Waymo’s application to expand California robotaxi operations paused by regulators

Waymo’s application to expand its robotaxi service in Los Angeles and San Mateo counties has been suspended for 120 days by the California Public Utilities Commission’s Consumer Protection and Enforcement Division (CPED).

The decision doesn’t change Waymo’s ability to commercially operate driverless vehicles in San Francisco. However, it does put an abrupt halt to the company’s aspirations to expand where it can operate — at least until June 2024.

The CPED said on its website that the application has been suspended for further staff review. The “suspension” of an advice letter is a procedural part of the CPUC’s standard and robust review process, according to Waymo.

A CPUC spokesperson told TechCrunch in an email that Waymo’s “Advice Letter was suspended to consider our staff review. Such a suspension is not an uncommon practice.”

San Mateo County Board of Supervisors vice president David J. Canepa took a different stance, however.

“Since Waymo has stalled any meaningful discussions on its expansion plans into Silicon Valley, the CPUC has put the brakes on its application to test robotaxi service virtually unfettered both in San Mateo and Los Angeles counties,” Canepa said. “This will provide the opportunity to fully engage the autonomous vehicle maker on our very real public safety concerns that have caused all kinds of dangerous situations for firefighters and police in neighboring San Francisco.”

Waymo noted that it has reached out to two dozen government and business organizations as part of its outreach effort, including officials in cities throughout San Mateo County such as Burlingame, Daly City and Foster City, the San Mateo County Sheriff’s Office and local chambers of commerce.

Waymo operates a commercial service 24 hours a day, seven days a week throughout San Francisco. Waymo is also allowed to give people free driverless rides in parts of Los Angeles. The company kicked off robotaxi ride testing with employees in Santa Monica around March 2023 and has since opened it up to some members of the public, but is still not able to charge for those rides.
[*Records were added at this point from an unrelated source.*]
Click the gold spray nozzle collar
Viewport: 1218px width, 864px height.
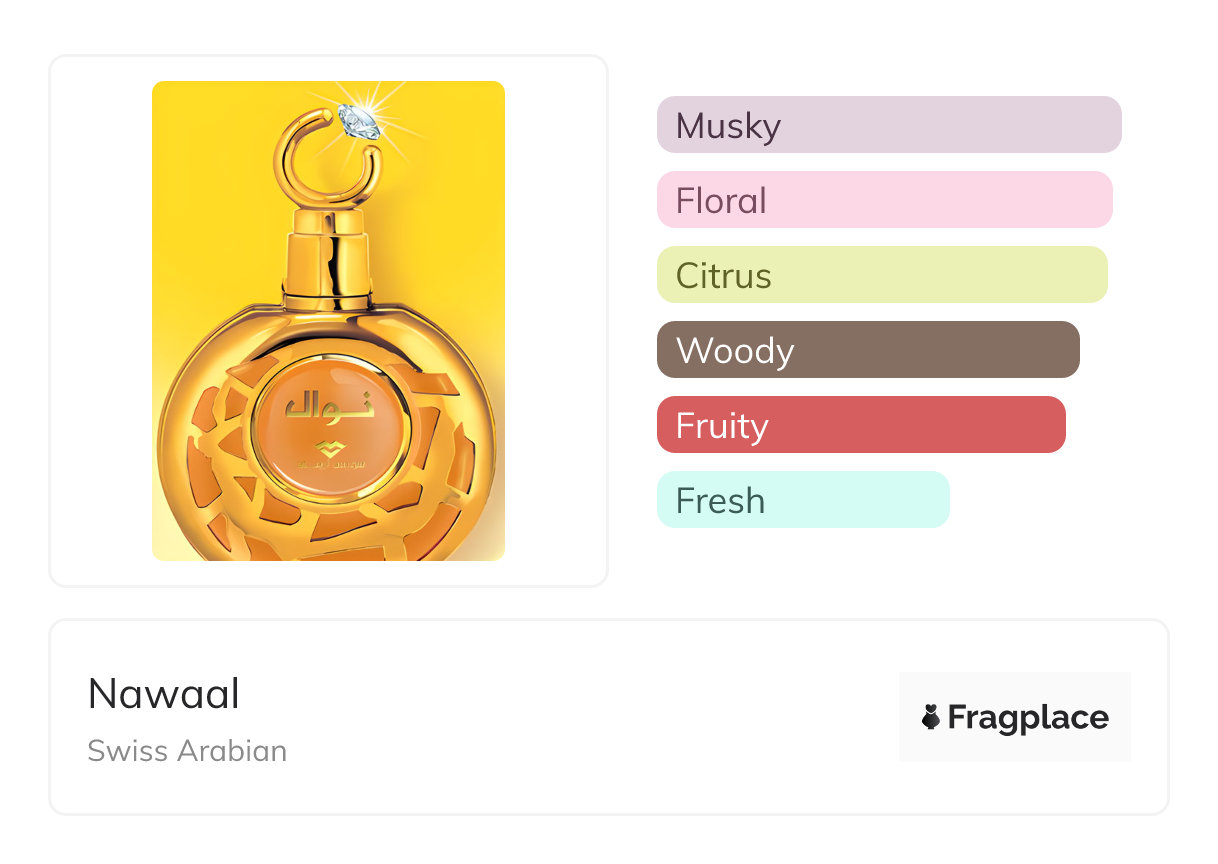pyautogui.click(x=327, y=256)
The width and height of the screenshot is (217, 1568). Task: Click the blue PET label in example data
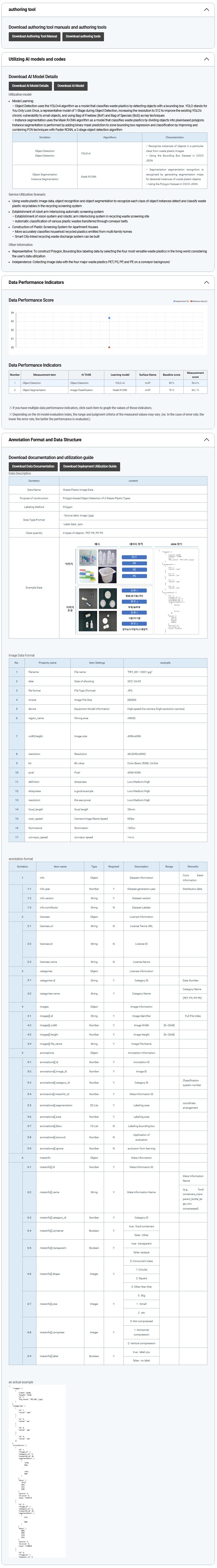[x=134, y=557]
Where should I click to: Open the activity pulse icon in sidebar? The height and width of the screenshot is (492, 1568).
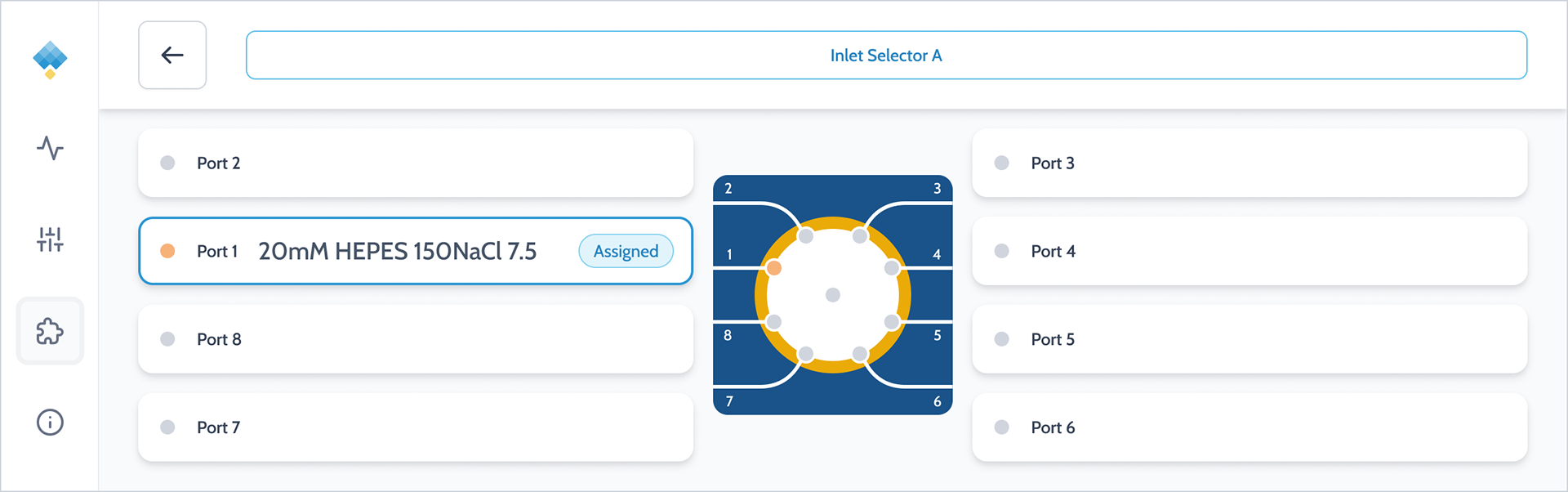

The company filed a document in January with the Commission’s Consumer Protection and Enforcement Division seeking review and approval of its updated safety plan and an expansion of its “operational design domain (ODD),” an industry term that means where its driverless vehicles can operate. Waymo is seeking approval to expand operations in portions of the Los Angeles area and additional areas of the San Francisco Peninsula, namely in San Mateo County. That expansion is particularly important because it would include access to the San Francisco International Airport.
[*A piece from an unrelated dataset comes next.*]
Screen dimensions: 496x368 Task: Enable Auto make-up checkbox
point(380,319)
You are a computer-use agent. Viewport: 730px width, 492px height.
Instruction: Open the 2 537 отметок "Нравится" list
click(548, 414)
The California Department of Motor Vehicles, which also regulates the testing and deployment of autonomous vehicles, approved the expanded ODD in January. The city of South San Francisco, Los Angeles County Department of Transportation, San Francisco County Transportation Authority, San Mateo County Office of the County Attorney and the San Francisco Taxi Workers Alliance have sent letters opposing the expansion.